No More Worries - 4 Stars


I've long extolled the merits of spoken word and Simon Mole has previous for pushing, twisting and manipulating the boundaries of the art form.

His latest spoken word theatre piece, No More Worries, sees Simon Mole collaborate with Peader Kirk to tell the story of two unlikely travel companions, Kieran and Paul, travelling across austerity Britain, as both deal with their own respective traumas. It's a much more ambitious project than Mole's previous play, the excellent Indiana Jones & The Extra Chair, but on this evidence Mole is more than up to the challenge.

Kieran is a man trapped somewhere between his past and his future, keen to escape his current situation and his dead end town but plans to tour around the world seem fanciful at best. Until he meets Paul, a mysterious man in his 50s and Olive (his VW camper van) who open Kieran's eyes to more modest travelling ambitions than the caipirinhas of Rio but nonetheless as eye-opening.

The show is littered with frequent references to Kerouac and the comparisons are never more prescient than when describing the excess and euphoria of a wild night. Combined with the clever use of lighting and sound, Mole's eloquent words seem to flow and find a rhythm similar to some of the most famous passages of Kerouac's seminal novel, On The Road. Not dissimilar to Kerouac's work, the play also touches on the destructive nature of sentimentality and travelling as a form of escapism.
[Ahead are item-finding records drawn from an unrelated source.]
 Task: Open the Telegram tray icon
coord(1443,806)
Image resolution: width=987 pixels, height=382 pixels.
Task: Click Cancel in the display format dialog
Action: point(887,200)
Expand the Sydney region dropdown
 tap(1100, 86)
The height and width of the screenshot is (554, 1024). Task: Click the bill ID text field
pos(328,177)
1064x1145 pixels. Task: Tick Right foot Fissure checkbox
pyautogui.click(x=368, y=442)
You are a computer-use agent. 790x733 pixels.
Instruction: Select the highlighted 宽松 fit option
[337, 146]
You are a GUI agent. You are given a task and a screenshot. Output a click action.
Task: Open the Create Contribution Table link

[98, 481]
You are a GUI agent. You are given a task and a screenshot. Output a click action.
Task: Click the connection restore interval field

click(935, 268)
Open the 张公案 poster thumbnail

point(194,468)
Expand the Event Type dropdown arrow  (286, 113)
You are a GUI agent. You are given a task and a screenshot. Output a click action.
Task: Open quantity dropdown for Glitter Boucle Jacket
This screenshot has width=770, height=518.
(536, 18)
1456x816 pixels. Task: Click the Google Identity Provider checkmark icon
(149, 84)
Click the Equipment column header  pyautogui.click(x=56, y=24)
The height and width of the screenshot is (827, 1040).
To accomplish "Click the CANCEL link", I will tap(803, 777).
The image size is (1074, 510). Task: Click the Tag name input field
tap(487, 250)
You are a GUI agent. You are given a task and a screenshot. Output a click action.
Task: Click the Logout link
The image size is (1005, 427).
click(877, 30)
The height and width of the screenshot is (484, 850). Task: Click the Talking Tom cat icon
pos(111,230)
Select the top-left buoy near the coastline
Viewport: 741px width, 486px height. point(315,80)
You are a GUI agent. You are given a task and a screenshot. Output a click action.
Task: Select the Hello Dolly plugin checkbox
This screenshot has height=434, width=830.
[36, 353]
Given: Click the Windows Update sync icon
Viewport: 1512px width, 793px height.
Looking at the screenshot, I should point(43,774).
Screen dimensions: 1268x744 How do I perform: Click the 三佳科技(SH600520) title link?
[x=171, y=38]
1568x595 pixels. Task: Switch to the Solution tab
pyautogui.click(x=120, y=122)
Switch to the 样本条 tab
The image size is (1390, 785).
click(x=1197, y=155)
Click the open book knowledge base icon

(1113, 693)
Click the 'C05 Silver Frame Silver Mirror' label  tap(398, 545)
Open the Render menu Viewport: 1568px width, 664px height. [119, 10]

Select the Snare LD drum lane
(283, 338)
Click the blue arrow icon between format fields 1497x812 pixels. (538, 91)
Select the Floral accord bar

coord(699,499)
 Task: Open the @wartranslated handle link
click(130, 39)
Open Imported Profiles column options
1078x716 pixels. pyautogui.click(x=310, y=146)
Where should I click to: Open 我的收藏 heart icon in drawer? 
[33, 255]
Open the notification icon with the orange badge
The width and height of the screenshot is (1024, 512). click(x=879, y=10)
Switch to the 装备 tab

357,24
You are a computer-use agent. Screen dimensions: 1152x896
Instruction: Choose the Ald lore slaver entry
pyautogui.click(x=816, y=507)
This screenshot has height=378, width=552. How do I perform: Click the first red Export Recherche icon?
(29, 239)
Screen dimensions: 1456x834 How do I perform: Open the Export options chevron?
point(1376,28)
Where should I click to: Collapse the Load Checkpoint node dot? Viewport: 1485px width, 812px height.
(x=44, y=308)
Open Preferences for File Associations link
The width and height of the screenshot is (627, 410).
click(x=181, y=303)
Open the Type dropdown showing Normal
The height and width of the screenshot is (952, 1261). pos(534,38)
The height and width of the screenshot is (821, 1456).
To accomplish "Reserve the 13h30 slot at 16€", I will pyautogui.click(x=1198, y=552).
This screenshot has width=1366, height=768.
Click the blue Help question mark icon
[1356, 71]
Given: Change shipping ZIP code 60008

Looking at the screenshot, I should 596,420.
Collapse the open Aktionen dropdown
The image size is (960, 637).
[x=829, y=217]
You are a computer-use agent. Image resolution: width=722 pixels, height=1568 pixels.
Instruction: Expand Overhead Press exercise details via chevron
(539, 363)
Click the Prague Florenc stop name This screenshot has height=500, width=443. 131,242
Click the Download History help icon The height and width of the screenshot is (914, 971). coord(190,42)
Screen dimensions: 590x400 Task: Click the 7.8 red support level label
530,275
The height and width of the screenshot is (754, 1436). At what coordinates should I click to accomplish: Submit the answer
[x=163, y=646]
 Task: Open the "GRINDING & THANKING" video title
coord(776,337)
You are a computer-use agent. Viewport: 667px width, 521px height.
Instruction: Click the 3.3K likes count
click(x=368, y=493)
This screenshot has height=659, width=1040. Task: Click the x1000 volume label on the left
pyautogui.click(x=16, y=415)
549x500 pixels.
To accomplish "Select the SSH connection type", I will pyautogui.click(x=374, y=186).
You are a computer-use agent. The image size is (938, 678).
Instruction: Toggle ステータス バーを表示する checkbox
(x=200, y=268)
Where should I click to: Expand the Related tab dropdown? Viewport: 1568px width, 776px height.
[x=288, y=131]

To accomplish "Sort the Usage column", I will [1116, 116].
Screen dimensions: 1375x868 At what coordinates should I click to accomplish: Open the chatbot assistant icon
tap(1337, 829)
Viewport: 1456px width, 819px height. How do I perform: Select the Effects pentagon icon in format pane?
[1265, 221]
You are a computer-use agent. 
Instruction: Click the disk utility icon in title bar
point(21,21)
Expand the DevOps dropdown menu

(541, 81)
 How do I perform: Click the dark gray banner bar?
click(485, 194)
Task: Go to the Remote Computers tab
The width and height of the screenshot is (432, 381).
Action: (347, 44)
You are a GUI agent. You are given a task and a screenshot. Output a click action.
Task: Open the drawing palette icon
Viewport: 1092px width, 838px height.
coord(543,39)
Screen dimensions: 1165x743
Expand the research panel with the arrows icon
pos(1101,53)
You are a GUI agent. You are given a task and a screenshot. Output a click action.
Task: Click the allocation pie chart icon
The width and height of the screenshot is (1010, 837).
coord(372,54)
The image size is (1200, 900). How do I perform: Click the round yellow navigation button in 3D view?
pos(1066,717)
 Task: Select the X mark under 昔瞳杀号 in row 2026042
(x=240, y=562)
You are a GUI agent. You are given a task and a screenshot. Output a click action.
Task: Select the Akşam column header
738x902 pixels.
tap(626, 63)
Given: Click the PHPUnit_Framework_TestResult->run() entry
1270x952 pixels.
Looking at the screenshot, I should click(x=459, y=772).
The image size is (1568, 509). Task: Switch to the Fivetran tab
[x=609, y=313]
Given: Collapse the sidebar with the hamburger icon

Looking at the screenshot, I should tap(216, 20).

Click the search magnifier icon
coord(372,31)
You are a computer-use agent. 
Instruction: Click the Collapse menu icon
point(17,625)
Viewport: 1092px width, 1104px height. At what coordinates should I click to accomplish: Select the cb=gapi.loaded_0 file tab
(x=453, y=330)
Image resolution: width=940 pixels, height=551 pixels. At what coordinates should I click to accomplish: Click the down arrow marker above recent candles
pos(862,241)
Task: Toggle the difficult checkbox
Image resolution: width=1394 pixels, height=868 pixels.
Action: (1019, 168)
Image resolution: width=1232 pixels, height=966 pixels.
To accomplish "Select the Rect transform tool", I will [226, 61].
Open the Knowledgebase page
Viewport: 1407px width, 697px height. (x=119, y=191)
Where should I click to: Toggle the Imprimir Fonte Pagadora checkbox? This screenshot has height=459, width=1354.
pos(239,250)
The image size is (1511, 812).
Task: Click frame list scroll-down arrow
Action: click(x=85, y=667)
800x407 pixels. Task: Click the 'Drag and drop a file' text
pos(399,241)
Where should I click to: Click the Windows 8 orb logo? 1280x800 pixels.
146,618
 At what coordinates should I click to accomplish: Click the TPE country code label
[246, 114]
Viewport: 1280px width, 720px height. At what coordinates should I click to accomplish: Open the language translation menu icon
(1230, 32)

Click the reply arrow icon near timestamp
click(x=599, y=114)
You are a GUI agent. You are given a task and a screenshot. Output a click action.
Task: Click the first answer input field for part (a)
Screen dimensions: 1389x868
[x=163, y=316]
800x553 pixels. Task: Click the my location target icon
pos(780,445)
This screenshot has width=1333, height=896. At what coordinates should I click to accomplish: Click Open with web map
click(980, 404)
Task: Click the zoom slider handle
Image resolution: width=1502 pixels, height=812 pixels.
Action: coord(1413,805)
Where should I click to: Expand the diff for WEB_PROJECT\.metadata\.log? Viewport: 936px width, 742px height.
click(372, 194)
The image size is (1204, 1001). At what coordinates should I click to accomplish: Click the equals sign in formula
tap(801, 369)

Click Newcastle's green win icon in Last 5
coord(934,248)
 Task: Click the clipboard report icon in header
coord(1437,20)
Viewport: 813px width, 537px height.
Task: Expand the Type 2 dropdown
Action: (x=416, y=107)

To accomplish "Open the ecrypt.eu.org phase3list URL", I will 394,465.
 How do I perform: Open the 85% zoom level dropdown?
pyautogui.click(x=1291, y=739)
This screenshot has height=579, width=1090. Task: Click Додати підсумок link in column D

A few technical cues were ever so slightly late and the odd decision to not sit in the VW chairs when describing life in the VW van was jarring and pulled you out of the narrative for a moment. But those minor quibbles aside, Mole was on top form, punctuating the mounting melancholy and tension with well timed and impeccably observed humour. Once again, he's proven himself to be an engaging presence on the stage and a gifted writer off it.